**About this task:**
Find the number of lines in these records where the word "computer" appears. Reply with that number and nothing more.
========================
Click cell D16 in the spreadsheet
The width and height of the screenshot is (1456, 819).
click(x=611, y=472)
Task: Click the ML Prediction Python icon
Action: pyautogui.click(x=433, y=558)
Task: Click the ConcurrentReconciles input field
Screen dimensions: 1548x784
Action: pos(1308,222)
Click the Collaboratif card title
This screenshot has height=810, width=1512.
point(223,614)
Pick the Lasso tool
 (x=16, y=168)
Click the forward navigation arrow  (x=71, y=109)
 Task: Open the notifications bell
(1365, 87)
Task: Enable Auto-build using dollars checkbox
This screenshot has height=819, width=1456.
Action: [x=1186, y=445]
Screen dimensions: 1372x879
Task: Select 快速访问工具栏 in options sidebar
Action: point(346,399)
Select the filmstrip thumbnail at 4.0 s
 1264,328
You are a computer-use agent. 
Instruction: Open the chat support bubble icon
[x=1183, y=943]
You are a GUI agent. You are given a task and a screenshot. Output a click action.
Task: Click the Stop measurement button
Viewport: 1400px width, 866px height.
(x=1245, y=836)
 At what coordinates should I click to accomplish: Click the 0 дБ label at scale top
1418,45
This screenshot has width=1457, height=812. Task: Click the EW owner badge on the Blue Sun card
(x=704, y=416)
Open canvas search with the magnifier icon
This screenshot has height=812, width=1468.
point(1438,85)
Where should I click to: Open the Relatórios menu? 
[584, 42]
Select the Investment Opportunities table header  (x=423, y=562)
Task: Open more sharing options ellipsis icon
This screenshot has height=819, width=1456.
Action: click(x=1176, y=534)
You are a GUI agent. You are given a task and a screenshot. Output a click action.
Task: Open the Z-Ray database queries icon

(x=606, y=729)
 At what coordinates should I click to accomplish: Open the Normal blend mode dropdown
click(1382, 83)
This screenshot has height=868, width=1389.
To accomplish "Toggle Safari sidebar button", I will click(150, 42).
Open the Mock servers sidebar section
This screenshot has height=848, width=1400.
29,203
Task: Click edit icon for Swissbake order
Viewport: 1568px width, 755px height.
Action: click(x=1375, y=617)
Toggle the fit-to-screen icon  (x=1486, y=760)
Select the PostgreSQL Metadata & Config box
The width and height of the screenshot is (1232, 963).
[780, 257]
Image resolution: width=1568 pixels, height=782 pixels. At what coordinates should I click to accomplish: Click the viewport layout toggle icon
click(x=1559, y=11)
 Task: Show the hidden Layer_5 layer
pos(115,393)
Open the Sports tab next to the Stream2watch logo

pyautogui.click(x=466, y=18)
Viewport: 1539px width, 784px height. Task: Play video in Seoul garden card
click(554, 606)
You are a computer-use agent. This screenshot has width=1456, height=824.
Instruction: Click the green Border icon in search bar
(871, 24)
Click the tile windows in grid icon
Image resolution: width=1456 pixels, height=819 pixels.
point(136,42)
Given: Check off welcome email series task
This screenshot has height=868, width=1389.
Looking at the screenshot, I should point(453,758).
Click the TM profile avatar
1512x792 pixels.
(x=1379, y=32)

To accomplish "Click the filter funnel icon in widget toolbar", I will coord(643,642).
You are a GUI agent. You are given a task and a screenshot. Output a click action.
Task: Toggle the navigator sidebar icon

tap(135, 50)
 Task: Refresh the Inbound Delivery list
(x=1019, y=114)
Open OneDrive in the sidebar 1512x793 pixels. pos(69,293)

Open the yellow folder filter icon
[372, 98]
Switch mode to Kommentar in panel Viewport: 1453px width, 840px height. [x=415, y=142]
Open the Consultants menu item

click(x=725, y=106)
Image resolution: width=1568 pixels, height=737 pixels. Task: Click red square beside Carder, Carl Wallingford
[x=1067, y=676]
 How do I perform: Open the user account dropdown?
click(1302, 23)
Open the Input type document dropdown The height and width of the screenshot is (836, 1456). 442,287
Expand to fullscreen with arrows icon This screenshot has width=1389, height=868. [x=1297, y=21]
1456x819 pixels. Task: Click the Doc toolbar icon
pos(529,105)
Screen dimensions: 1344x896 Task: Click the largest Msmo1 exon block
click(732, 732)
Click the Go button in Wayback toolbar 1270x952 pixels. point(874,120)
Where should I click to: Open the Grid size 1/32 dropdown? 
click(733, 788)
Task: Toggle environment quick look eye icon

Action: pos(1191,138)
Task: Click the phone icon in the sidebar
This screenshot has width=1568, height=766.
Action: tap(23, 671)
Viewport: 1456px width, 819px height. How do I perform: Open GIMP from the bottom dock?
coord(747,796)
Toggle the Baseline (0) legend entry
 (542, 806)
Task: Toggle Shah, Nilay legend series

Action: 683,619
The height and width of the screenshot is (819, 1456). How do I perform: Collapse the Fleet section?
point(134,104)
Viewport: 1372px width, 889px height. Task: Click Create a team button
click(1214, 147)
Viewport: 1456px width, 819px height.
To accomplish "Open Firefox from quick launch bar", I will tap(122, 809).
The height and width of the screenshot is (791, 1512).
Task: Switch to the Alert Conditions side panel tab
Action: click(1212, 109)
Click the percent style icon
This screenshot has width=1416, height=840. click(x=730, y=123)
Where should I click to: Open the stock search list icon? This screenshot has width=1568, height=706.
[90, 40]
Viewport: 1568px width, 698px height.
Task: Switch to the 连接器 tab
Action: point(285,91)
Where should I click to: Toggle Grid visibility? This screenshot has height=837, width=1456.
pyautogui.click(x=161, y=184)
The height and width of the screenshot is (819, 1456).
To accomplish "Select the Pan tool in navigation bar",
========================
**Solved problem:**
2